PDFlib products offer extensive support for XMP in PDF :

PDFlib product family: With PDFlib you can create PDF documents with XMP metadata on document, page or image level. PDFlib adds user-friendly support for XMP extension schemas according to PDF/A without any struggle with XMP internals. Advanced users can directly feed all predefined XMP metadata schemas to PDFlib to be included in the generated PDF documents. The output is guaranteed to conform to PDF/A. Since PDFlib is available on all relevant operating systems and does not require any third-party products, it brings XMP support to all platforms.

Injecting XMP in PDF with PLOP and PLOP DS: With PDFlib PLOP and PLOP DS you can insert XMP in existing PDF documents in case PDF documents do not contain all required metadata properties. This is particularly useful in PDF/A workflows since XMP support in PLOP and PLOP DS is PDF/A-aware. For example, custom XMP with extension schemas can be injected in PDF/A documents from workflows which do not support extension schemas.
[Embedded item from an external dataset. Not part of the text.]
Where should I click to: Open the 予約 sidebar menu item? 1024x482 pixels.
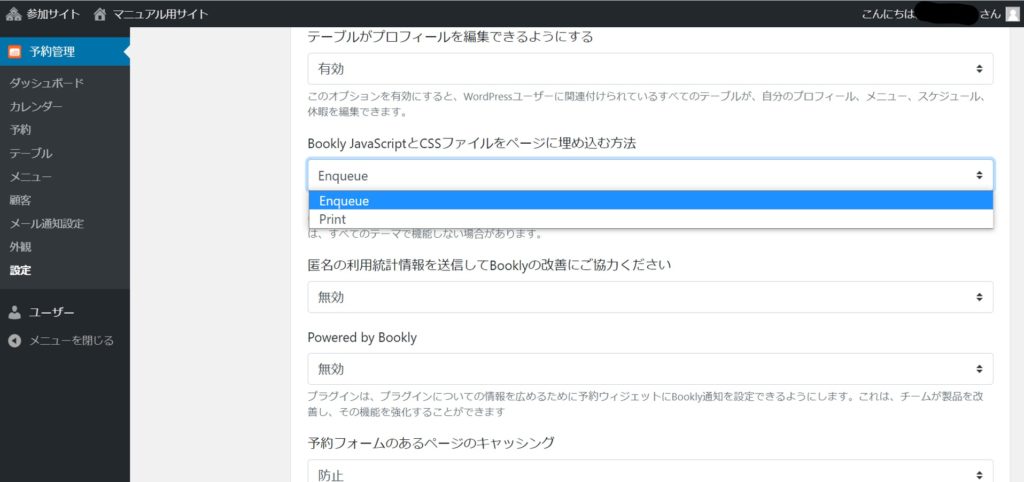(21, 130)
Extracting XMP with pCOS: PDFlib pCOS is the PDFlib tool for retrieving all kinds of information from PDF documents. pCOS offers a simple programming method for extracting XMP metadata from PDF on document, page or image level. XMP metadata is normalized to Unicode so that you don’t have to worry about encoding issues. XMP retrieval works regardless of compression, encryption, and PDF object structure. As pCOS follows the PDF object structure  in all cases, the correct XMP metadata blocks are always retrieved.

Searching for XMP metadata with TET PDF IFilter: PDFlib TET PDF IFilter implements Microsoft’s IFilter interface and makes XMP metadata searchable with various Microsoft and third-party desktop and enterprise search products, such as Microsoft Search, Microsoft SharePoint, or SQL Server. In addition to page contents, TET PDF IFilter indexes XMP metadata as well as standard or custom document info entries. TET PDF IFilter optionally integrates metadata in the indexed raw text. As a result, even full-text search engines without metadata support (e.g. SQL Server) can search for metadata.
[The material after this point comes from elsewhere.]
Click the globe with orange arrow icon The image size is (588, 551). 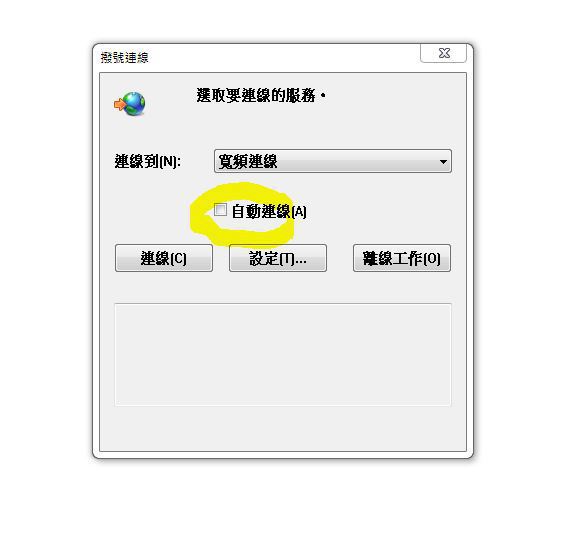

PDFlib Text and Image Exctraction Toolkit (TET): includes XMP in XML that is created from PDF documents.

Related Products
PDFlib FontReporter

PDFlib FontReporter is a free plugin for analyzing fonts in PDF documents.

PDFlib Products for Mobile Devices and Embedded Platforms
PDFlib products for generating and processing PDF documents on smartphones and tablets are available for mobile devices and embedded platforms

PDFlib pCOS – PDF Information Retrieval Tool

PDFlib pCOS provides a simple and elegant facility for retrieving any information from a PDF document which is not part of the page contents.
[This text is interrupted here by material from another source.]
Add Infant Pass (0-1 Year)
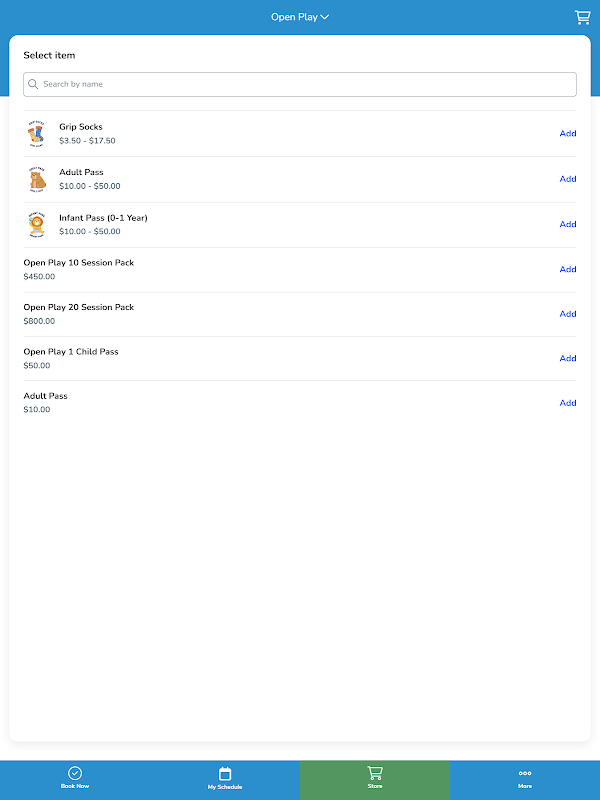 pyautogui.click(x=568, y=224)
PDFlib PLOP DS - PDF Linearization, Optimization, Protection, Digital Signature

PLOP DS (Digital Signature) a versatile tool for linearizing, optimizing, repairing, analyzing, encrypting and decrypting and digitally signing PDF documents.

PDFlib PLOP - PDF Linearization, Optimization, Protection

PDFlib TET Plugin

The free TET Plugin provides easy access to the PDFlib Text Extraction Toolkit (TET).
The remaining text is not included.